What is expected ▸ Copy nothing before the line containing "Where should I click to: Click inside". Reproduce that line and all that follow, exactly, through the end of the records.

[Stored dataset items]
--- --- ---
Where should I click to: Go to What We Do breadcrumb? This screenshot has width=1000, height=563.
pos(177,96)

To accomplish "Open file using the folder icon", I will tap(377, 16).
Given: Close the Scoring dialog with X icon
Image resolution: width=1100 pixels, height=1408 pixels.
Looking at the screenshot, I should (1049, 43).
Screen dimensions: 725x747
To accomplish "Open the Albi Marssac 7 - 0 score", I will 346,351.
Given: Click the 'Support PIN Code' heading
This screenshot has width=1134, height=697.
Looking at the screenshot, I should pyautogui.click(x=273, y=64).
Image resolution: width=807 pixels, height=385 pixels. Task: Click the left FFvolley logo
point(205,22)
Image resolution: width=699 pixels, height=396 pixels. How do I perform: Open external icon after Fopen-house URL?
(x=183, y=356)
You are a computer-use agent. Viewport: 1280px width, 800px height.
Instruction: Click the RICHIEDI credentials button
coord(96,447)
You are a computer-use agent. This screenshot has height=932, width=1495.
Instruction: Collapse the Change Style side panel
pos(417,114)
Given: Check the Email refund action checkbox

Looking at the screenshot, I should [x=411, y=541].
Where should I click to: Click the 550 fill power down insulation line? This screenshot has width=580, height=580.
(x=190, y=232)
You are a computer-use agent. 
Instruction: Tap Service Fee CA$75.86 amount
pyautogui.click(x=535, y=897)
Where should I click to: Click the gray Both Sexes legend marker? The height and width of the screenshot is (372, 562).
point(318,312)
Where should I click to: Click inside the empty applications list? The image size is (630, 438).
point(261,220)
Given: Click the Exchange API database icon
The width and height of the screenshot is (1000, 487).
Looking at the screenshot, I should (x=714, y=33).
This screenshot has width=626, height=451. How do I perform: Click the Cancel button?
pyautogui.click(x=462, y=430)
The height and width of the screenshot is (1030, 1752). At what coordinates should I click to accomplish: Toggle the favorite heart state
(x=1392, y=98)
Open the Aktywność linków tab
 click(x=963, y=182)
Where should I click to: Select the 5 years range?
--- --- ---
Written answer ▸
Where should I click to: Click inside the empty applications list? The image size is (630, 438).
point(261,220)
Given: Click the Exchange API database icon
The width and height of the screenshot is (1000, 487).
Looking at the screenshot, I should (x=714, y=33).
This screenshot has width=626, height=451. How do I perform: Click the Cancel button?
pyautogui.click(x=462, y=430)
The height and width of the screenshot is (1030, 1752). At what coordinates should I click to accomplish: Toggle the favorite heart state
(x=1392, y=98)
Open the Aktywność linków tab
 click(x=963, y=182)
Where should I click to: Select the 5 years range?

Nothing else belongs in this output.